1.We have established a dedicated personal information protection team and person in charge. If you have any questions, comments or suggestions regarding this policy or our services, you can contact us through the following ways:

(1) you can provide online feedback through the TORRAS App "Me - Contact Us - TORRAS Life";

(2) send an email or a letter to the person in charge of personal information protection: name of the person in charge (legal representative): Huang Guowen (コウコクブン);

County/Region: China, Hong Kong SAR, Macau SAR, Chinese Taiwan

E-mail: tlsgbfs@163.com;

Address: C-1009,Zhantao Technology BLDG,Minzhi Avenue, Minzhi ST,Longhua DIST,Shenzhen,China

Contact number: +86 13048806526

Zip code: 518112

County/Region: The United Kingdom of Great Britain and Northern Ireland, Canada, The United States, State of California, Commonwealth of Australia, Japan, Republic of Korea, Singapore, Malaysia,United Arab Emirates, State of Kuwait, State of Qatar, Kingdom of Bahrain, Arab Republic of Egypt, etc.

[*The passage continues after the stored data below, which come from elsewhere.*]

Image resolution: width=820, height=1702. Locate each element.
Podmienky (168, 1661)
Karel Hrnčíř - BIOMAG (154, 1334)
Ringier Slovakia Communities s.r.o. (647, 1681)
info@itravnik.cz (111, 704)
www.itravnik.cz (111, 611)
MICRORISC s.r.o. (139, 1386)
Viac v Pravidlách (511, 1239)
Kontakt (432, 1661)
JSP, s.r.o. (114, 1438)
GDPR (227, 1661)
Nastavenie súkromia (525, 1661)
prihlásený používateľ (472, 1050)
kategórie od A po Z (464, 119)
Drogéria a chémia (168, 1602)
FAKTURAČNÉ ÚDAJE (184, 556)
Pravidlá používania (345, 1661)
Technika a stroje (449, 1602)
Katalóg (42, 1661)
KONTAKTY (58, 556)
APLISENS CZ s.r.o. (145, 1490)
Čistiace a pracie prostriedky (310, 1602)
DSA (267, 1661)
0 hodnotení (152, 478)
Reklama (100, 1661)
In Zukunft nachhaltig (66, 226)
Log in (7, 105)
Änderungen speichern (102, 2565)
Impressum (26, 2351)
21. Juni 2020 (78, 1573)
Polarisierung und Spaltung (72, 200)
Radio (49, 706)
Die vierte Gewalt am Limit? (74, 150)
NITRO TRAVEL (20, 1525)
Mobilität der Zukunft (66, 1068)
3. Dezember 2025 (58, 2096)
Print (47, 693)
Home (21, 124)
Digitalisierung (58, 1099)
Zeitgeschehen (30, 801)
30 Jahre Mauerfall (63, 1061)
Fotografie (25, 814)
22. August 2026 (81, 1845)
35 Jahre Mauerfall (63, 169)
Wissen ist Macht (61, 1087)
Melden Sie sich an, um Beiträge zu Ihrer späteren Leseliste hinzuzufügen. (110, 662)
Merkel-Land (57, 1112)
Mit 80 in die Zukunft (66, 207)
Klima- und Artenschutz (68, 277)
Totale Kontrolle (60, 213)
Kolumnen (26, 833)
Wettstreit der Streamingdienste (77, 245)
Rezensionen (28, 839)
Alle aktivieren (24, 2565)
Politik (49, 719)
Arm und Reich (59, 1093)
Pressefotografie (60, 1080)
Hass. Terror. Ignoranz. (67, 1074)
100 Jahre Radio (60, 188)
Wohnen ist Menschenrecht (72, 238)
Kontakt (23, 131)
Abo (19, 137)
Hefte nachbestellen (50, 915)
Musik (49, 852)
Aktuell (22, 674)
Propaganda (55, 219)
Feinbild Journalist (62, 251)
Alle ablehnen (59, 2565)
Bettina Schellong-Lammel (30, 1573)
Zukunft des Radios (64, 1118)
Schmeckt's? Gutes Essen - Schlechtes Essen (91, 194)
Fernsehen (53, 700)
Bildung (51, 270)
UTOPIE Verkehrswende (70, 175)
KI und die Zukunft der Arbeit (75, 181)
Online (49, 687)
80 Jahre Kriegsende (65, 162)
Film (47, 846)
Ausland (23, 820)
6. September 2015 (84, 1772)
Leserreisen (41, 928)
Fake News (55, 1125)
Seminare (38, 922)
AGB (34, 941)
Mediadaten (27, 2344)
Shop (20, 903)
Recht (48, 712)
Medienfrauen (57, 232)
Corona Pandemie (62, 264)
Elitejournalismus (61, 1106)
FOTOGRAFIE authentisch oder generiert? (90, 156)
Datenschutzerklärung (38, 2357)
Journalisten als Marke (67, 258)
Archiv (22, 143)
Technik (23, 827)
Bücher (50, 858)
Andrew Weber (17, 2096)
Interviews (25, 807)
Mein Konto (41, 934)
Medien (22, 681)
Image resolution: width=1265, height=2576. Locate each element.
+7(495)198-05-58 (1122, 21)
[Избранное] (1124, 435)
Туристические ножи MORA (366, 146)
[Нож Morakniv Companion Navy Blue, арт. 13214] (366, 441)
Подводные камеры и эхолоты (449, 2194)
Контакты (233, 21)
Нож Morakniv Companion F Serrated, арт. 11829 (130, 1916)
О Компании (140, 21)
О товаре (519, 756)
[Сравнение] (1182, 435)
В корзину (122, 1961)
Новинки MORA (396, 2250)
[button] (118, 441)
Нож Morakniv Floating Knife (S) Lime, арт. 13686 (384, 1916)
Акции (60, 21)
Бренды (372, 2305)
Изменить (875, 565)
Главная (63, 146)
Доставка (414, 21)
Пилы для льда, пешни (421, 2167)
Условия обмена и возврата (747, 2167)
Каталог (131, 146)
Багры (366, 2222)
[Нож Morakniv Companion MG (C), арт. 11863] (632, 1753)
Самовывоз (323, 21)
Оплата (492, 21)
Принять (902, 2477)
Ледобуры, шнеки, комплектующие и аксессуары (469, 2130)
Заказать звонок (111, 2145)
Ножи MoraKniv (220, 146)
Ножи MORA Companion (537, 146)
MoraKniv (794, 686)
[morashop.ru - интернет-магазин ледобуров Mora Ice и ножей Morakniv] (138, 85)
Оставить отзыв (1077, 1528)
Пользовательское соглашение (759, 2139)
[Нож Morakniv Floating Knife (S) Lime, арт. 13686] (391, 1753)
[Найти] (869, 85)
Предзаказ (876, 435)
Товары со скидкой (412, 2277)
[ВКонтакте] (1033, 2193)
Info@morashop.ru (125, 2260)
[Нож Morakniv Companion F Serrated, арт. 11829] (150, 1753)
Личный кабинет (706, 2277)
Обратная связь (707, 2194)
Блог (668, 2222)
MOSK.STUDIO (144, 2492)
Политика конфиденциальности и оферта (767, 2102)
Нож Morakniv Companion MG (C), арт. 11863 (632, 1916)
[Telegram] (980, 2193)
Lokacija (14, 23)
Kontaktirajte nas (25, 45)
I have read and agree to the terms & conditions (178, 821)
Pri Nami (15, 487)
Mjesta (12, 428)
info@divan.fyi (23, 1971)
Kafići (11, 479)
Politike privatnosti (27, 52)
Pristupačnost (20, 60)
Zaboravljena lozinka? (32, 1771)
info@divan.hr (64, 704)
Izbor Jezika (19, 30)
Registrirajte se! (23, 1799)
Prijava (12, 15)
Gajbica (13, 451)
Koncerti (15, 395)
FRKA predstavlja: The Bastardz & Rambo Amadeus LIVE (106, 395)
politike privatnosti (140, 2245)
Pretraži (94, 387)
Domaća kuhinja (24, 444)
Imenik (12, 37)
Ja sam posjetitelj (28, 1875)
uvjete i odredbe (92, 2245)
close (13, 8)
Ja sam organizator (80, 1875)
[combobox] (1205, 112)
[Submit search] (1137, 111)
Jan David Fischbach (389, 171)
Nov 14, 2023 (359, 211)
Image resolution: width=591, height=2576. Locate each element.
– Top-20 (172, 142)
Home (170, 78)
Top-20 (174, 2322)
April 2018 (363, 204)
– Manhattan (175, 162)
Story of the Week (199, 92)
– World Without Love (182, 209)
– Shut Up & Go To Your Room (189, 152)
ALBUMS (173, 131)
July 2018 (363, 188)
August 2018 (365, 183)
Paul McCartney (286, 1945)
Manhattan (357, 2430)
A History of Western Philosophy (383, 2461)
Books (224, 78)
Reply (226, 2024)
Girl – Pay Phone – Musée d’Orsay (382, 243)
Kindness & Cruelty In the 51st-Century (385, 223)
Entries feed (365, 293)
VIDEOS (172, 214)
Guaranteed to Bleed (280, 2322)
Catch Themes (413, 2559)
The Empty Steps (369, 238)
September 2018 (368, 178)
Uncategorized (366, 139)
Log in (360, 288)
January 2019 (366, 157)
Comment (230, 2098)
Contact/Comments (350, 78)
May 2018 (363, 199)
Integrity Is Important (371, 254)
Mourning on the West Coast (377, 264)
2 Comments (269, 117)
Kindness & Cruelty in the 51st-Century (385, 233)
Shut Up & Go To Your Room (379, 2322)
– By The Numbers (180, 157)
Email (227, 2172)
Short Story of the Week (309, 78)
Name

E-mail: support@torraslife.com;

Address: C-1403,Zhantao Technology BLDG,Minzhi Avenue, Minzhi ST,Longhua DIST,Shenzhen,China

Contact number: +86 18818575861

Zip code: 518112

(3)contact us by phone:

Tel: +86 13048806526; +86 18818575861

2.In order to ensure that we handle your problem efficiently and provide you with timely feedback, you are required to submit proof of identity, valid contact information, a written request and relevant evidence, and we will process your request within fifteen (15) business days after verifying your identity.

If you are not satisfied with our response, especially if you think our personal information processing behavior has harmed your legitimate rights and interests, you can first consult with us, and if you are not satisfied with the results of the consultation, you can apply to the Shenzhen International Arbitration Court for arbitration. The laws of Mainland China (excluding Hong Kong, Macau and Taiwan) shall apply to all issues related to this Privacy Policy, including performance, interpretation and dispute resolution. Please note that if you are a resident of EEA, UK, you have the right to file a complaint with the data protection authority in your country.